▶ PASSAGE SHOWN:
■ ■ ■

Whelping occurs in mid–late March. The intensive lactation period lasts only 3 to 5 days, after which the adults mate, and the females desert their pups.
Hooded seals of the Jan Mayen stock haul out to moult (June/July) on pack ice north of the usual breeding area, i.e. northwest of the island of Jan Mayen.
Satellite tracking indicates that hooded seals from the Jan Mayen stock occupy ice-covered waters off the east coast of Greenland much of the year. But, both between breeding and moult, and after the moulting period, they may make long excursions to distant waters (temperate as well as Arctic), presumably to feed. During these excursions, which may last for more than three months, the seals apparently never haul out, even when they spend time in coastal areas. In the Greenland Sea, squid is the main food, followed by polar cod. In other areas they may also feed considerably on other fish species, e.g. redfish and Greenland halibut.
The West Ice stock of hooded seals has been subject to commercial exploitation for centuries by German, Dutch and British companies. Harp seals were the most important catch object in the early seal hunting years in the Greenland Sea, whereas hooded seals occurred more frequently in the catches from the 1890s on. After 1920, a substantial increase occurred in the Jan Mayen hooded seal hunt with average annual catches ranging between 40 and 50 thousand individuals. Quotas for the Jan Mayen stock were imposed in 1971.
Stock status and regulations
The Jan Mayen population is managed jointly by Norway and Russia. The population is assessed every second year by a Joint Working Group of the International Council of the Exploration of the Seas (ICES) and the North-West Atlantic Fisheries Organisation (NAFO) and management advice is provided by ICES. Based on results from the most recent meeting in the Working Group, ICES made an assessment of current status in an historical perspective of this stock in 2007. Model explorations indicated a decrease in population abundance from the late 1940s and up to the early 1980s. In the most recent two decades, the stock appeared to have stabilized at a low level of approximately 71 thousand. This may be only 10-15% of the level observed 60 years ago. The modelling exercises included two pup production estimates as well as available information about catches, reproduction and estimates of natural mortality.
ICES recommended an approach based on Potential Biological Removal level (PBR) in the assessment of this stock. The PBR approach identifies the maximum allowable removals that will ensure that the risk of the population falling below a certain lower limit is only 5% and that would allow a stock that dropped below this limit to recover. Using the PBR approach, the catch limit was calculated as 2.189 animals.
However, results from a Norwegian aerial survey in 2007 suggested that current pup production (15 thousand) was lower than observed in a comparable 1997 survey (24 thousand). Scientists believe that the populations decline is due to mass mortality caused by PDV (occurring among seal in the Northeast Atlantic) or Brucella (occurring in Jan Mayen hooded seals). However, there are yet no observations of carcasses or diseased animals to support this hypothesis. Further, a hypothesis that the recent decline in available pack ice in the Jan Mayen area has caused a shift in breeding area or reduced whelping, cannot be excluded. Due to the recent uncertainty about population status, ICES advised no catch on this stock in 2007 until new information on abundance becomes available. On this basis there has not been catch quotas for hooded seals since 2007.

■ ■ ■

▶ EXTRACTED RECORDS:
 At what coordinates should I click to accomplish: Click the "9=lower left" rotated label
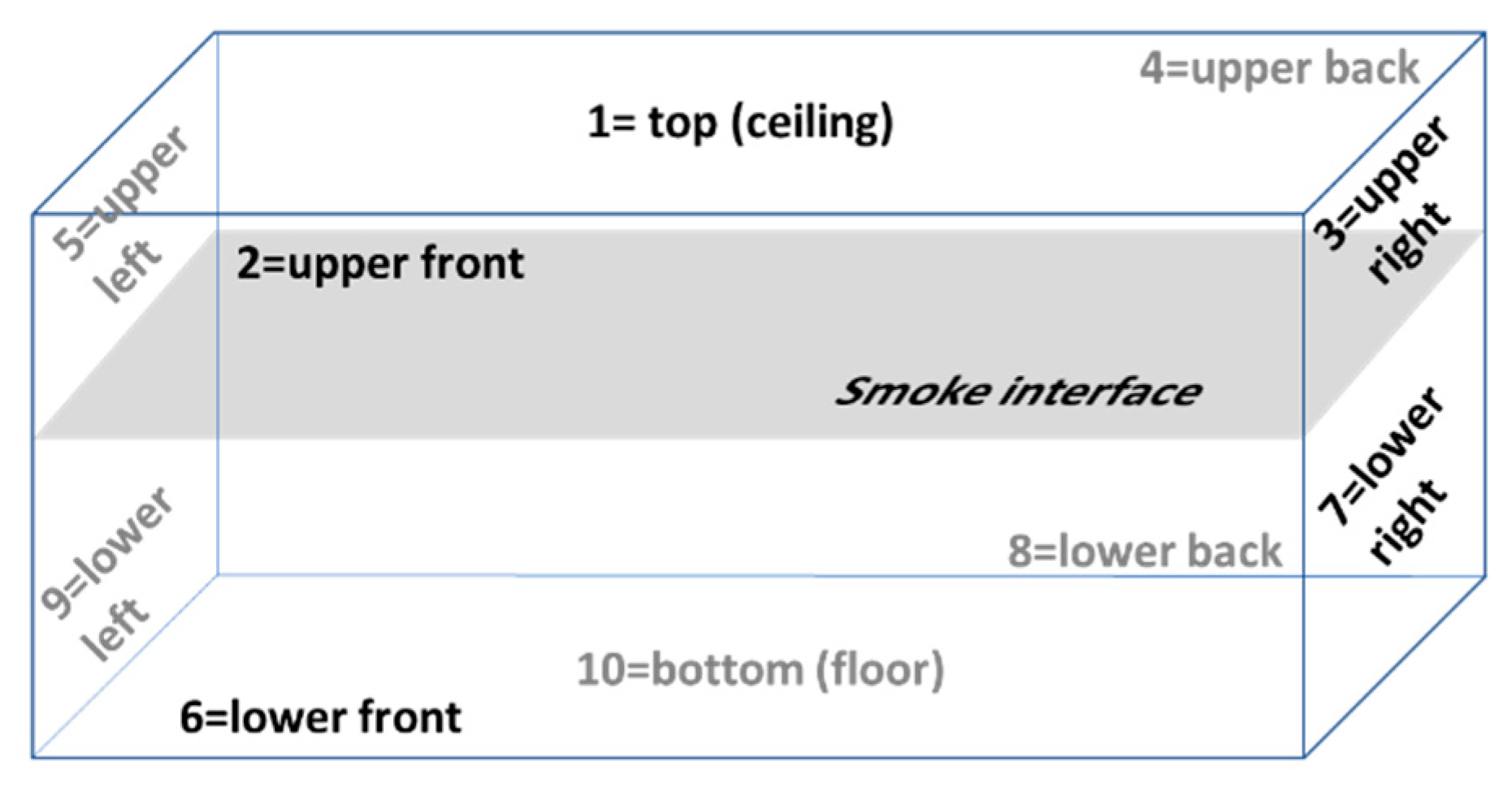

■ ■ ■

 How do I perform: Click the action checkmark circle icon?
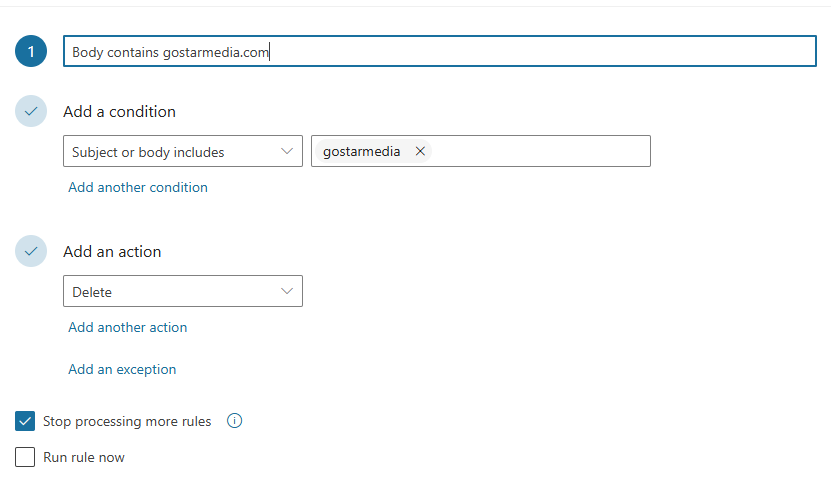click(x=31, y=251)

■ ■ ■

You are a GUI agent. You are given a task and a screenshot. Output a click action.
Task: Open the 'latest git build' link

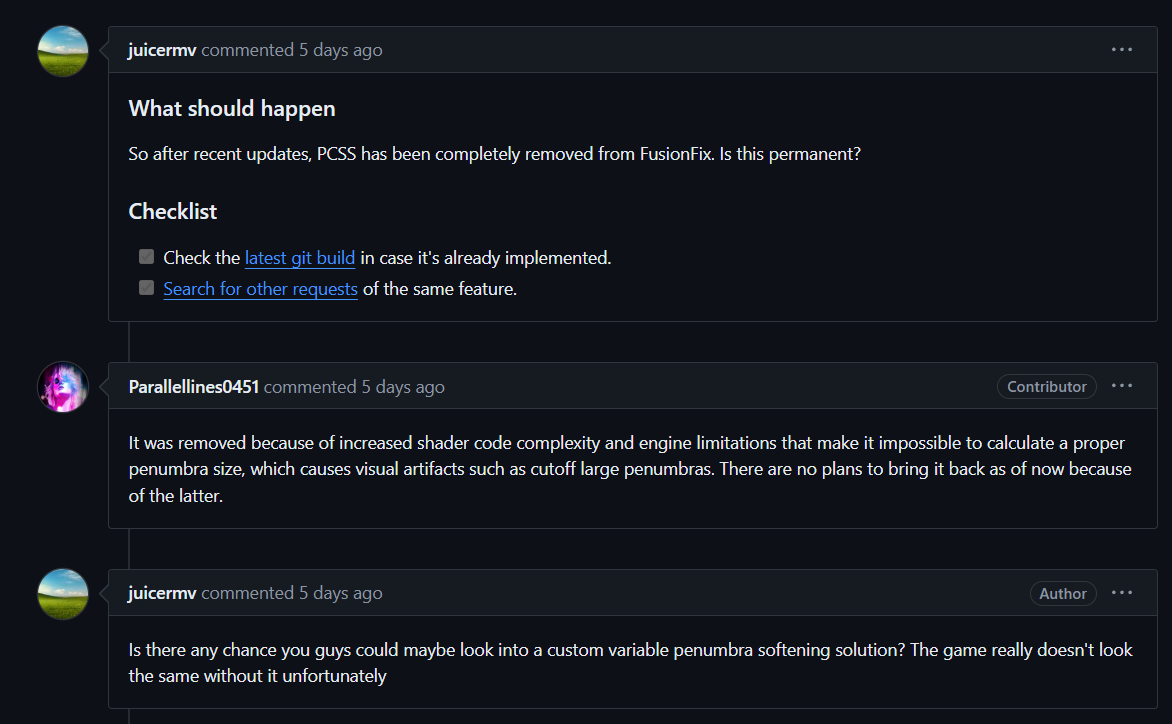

■ ■ ■

▶ PROBLEM 1:
According to the hooded seal passage, in what year were quotas imposed for the Jan Mayen stock?
▶ PROBLEM 2:
Copy the hooded seal passage from "However, results from" to "seals since 2007.".
▶ PROBLEM 3:
Decide whether each statement agrees with the hooded seal passage, and give yes or no for each with the deciding words quoted from it: (a) The intensive lactation period lasts about two weeks. (b) In the Greenland Sea, squid is the main food of these seals. (c) Norway and Russia manage the Jan Mayen population jointly.

▶ YOUR RESPONSE 1:
1971

▶ YOUR RESPONSE 2:
However, results from a Norwegian aerial survey in 2007 suggested that current pup production (15 thousand) was lower than observed in a comparable 1997 survey (24 thousand). Scientists believe that the populations decline is due to mass mortality caused by PDV (occurring among seal in the Northeast Atlantic) or Brucella (occurring in Jan Mayen hooded seals). However, there are yet no observations of carcasses or diseased animals to support this hypothesis. Further, a hypothesis that the recent decline in available pack ice in the Jan Mayen area has caused a shift in breeding area or reduced whelping, cannot be excluded. Due to the recent uncertainty about population status, ICES advised no catch on this stock in 2007 until new information on abundance becomes available. On this basis there has not been catch quotas for hooded seals since 2007.

▶ YOUR RESPONSE 3:
(a) No: "The intensive lactation period lasts only 3 to 5 days"
(b) Yes: "In the Greenland Sea, squid is the main food, followed by polar cod."
(c) Yes: "The Jan Mayen population is managed jointly by Norway and Russia."